自動再接続機能とは、データベースサーバのダウンおよび通信回線の異常発生時に、無効となったプーリングされたコネクションを破棄したあとに、再度接続することで、データベースサーバ復旧後に、継続してデータベースアクセスを可能とする機能です。
自動再接続機能を使用することで、IJServerを再起動することなく、自動的にデータベースとの再接続を確立します。
自動再接続機能を利用すると有効な例
以下のようなシステムで運用している場合を例にして、説明します。
使用しているデータベースは、Oracle Real Application Clusters(以降、Oracle RAC)である
Oracle RACは、「現行サーバ」と「待機サーバ」に役割を分担させている
正常時は「現行サーバ」にのみ接続する運用方法である
アプリケーションサーバ(以降、IJServer)は、データベース接続したコネクションをプーリングし、以降のgetConnection呼び出し時にプーリングされたコネクションを返却しています。
正常時に接続する「現行サーバ」に異常が発生した場合、「待機サーバ」への切り替えが自動的に行われます。その際、IJServerでプーリングしていたコネクションは「現行サーバ」がダウンした時点で無効となるため、「待機サーバ」への切り替え後にアプリケーションからのデータベースアクセス時にエラーとなり、アプリケーションの運用ができなくなります。
そのため、IJServer側で自動的に無効となった、コネクションプール上のコネクションを開放するようなシステムに変更します。
自動再接続を使用する場合
IJServerは、以下の処理を行うことによりデータベースサーバがダウンした時のリカバリ(再接続)を行います。
IJServerは、アプリケーションよりgetConnection呼び出しが来た場合、プールから取得したコネクションに対してSQL(注)文を発行し、接続確認を行います。
正常終了した場合は、取得したオブジェクトは有効なものであると判断して返却します。
例外が発生した場合は、プールから取得したコネクションを破棄してデータベースに直接getConnection呼び出しを行います。
SQL(注)文の発行で例外が発生した場合、またはアプリケーションからのgetConnection呼び出し時にプールがなく、直接データベースにgetConnection呼び出しをして例外が返却された場合、接続が正常に終了するまで指定された回数分、一定間隔でデータベース接続処理を繰り返します。
接続が正常に終了した時点で、アプリケーションへ接続したコネクションを返却します。
指定された回数実行しても接続に失敗する場合は、SQLExceptionを返却します。

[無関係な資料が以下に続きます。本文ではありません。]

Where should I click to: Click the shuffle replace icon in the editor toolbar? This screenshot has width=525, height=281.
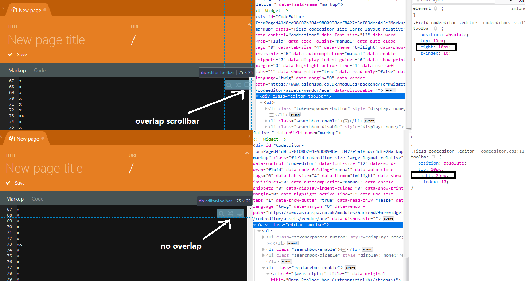point(238,84)
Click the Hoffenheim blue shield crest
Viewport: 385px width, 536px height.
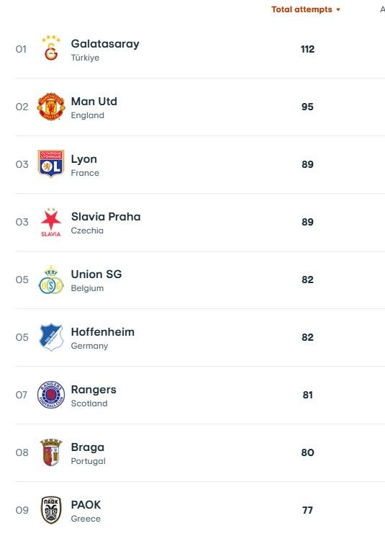51,337
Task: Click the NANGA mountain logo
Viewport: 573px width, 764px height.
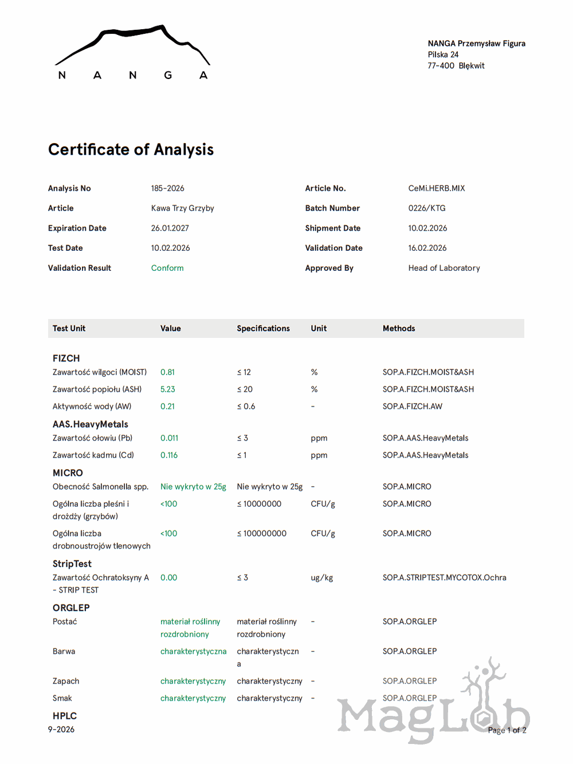Action: pyautogui.click(x=132, y=53)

SQL:Oracleが推奨している、以下のSQL文を発行します。
select sysdate from dual |
本章の例では、データベースにOracleを使用しているため発行されるSQL文は“select sysdate from dual”になりますが、Symfoware、PostgreSQL、SQL Serverを使用する場合は、以下が発行されます。Symfowareの場合には、以下のSQL文は構文エラーとなりますが、エラー発生時のエラーコードでデータベースに正常に接続できたか確認しています。
select 1 |
再接続のタイミング
DBMS異常が発生した場合のDBMSへの再接続は、プールからコネクションを取得した時、またはプールにコネクションがない場合にDBMSから直接コネクションを取得した時に行います(DBMSへの接続を確認した時点で、トランザクションが開始し、SQL発行が可能な状態となります)。
トランザクション中、およびコネクションを取得した後にDBMSがダウンした場合、そのトランザクション内でDBアクセス、またはEntity Bean(CMP)にアクセス(SQL発行)を行うと、例外が発生します(この際、DBMSへの再接続は行われません)。
この場合、JDBCコネクションをクローズしてトランザクションをロールバックしてから、再度処理を継続してください(トランザクション管理種別がContainerの場合は、コンテナがロールバックを行います)。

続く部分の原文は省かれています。